En cada viaje, la aventura, el tiempo sosegado de espera en los aeropuertos para charlar, para compartir lo que no nos dejaba la exigente práctica diaria. Horas y horas de conversaciones sobre la técnica, sobre la medicina, nuestros pacientes, nuestros casos; pero, sobre todo, mucho tiempo para la aventura, para ver y aprender, para vivir, para reír, para levantarnos de madrugada por culpa del jet lag, y seguir hablando, trotando junto al Girardelli Centre de San Francisco, con viaje de ida y vuelta hasta el Golden Gate, recorriendo las calles de San Diego, de Frankfurt, de Barcelona, de Nueva Orleans. Ilusión, sueños, esperanzas. Creo que los ha cumplido con creces.
Pero lo mejor estaba en nuestra práctica diaria, en compartirlo todo sin medir lo que daba cada uno, en las sesiones quirúrgicas en las que actuábamos con una sincronía eficaz, relajados los dos en la confianza que nos daba la presencia del otro. Formábamos un equipo envidiable. Y por encima de todo, nuestra amistad; tan por encima que impidió que llegáramos a asociarnos por miedo a que la asociación pudiera romper la amistad. Al final encontramos la fórmula: compartimos nuestro trabajo en un consultorio común manteniendo la independencia de nuestras consultas.

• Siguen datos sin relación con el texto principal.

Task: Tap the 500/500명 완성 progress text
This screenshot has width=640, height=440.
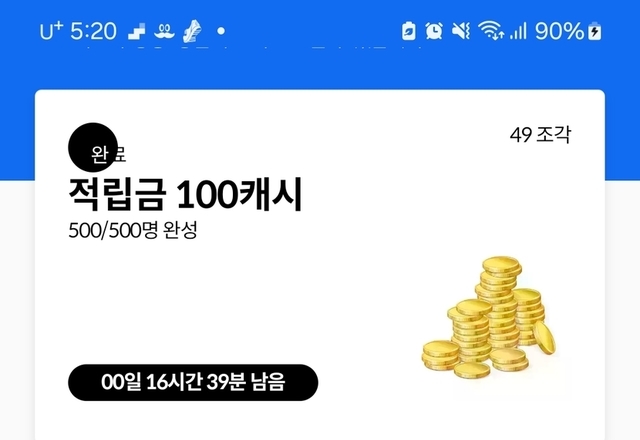Action: coord(133,230)
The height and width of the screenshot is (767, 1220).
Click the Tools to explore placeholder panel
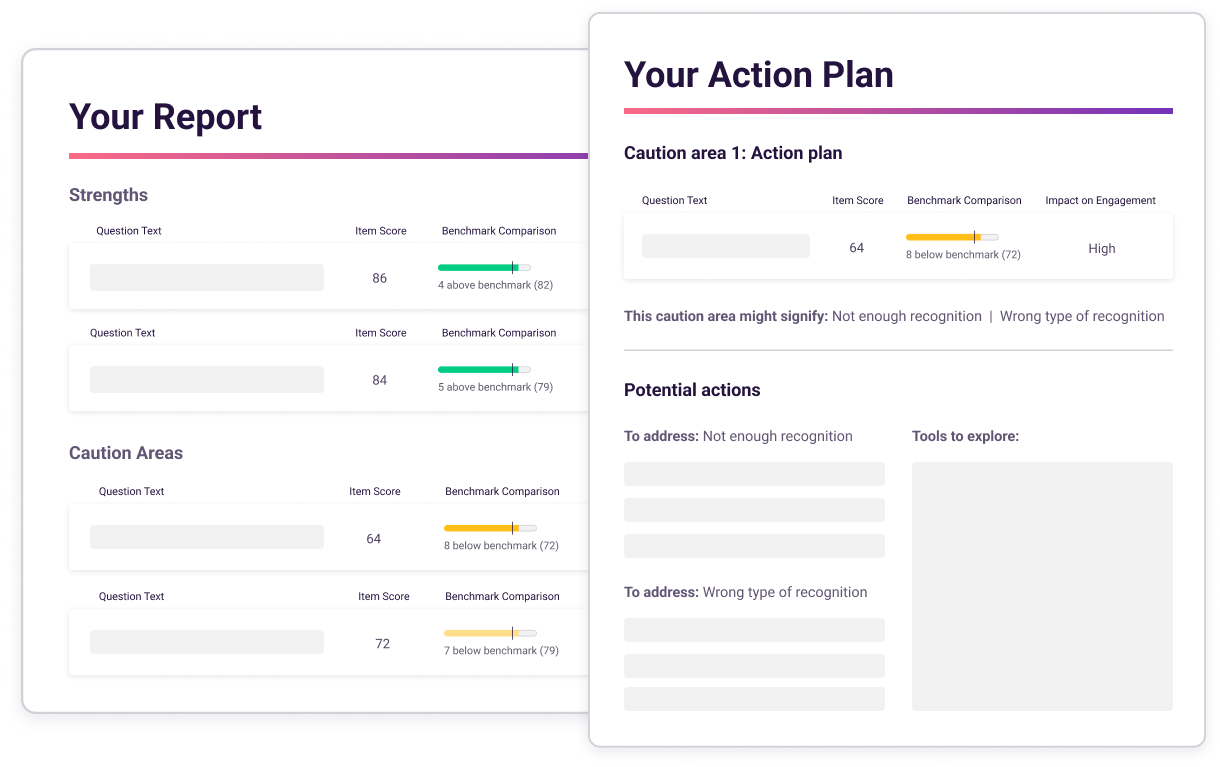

Parábamos una o dos veces durante las sesiones de trabajo en torno a un café y siempre estábamos uno a disposición del otro para lo que hiciera falta, para consultarnos, para afianzar una opinión o para acudir en auxilio del que lo necesitara.
Txetxi ha multiplicado su denario, no ha desperdiciado su capital inicial. Queda en sus logros, en la huella inolvidable de su paso por la Medicina, en la atención a sus pacientes, en las enseñanzas del profesor a muchos alumnos que, a su vez, han sido profesores, transmitiendo sus conocimientos, pero, sobre todo, su sentimiento filosófico de la vida y de la profesión.
Una personalidad tan arrolladora, en ocasiones transgresora, no despertará seguramente reacciones unánimes. Como todos los grandes, podrá sufrir críticas, pero lo que nadie discutirá es que su paso por la vida no ha dejado indiferente a nadie. Pisó fuerte y sin complejos, sin ocultar nada porque nada pudo avergonzarle.
Pesará sobre los que le quisimos, sus compañeros y amigos, y más aún sobre su familia más cercana, María y Samu, Jean Baptiste, José Ignacio y Nubia. Tenía la capacidad de tasar en el máximo valor las cosas propias, sobre todo los afectos. Su familia, su pareja, fueron siempre los mejores por encima de todo y de todos, la mayor fuente de felicidad, sin desperdiciar un gramo de cariño, ningún aspecto de la relación con los suyos. Y lo mostraba, lo aireaba a los cuatro vientos.
Nos deja huérfanos de amigo, padre, esposo… pero nos deja su legado, el recuerdo imborrable de un hombre valiente que se hizo querer.
Querido Txetxi, doctor José Achalandabaso Alfonso, ha sido un honor compartir media vida contigo, la profesión, las alegrías y las esperanzas. Ha sido un honor conocerte.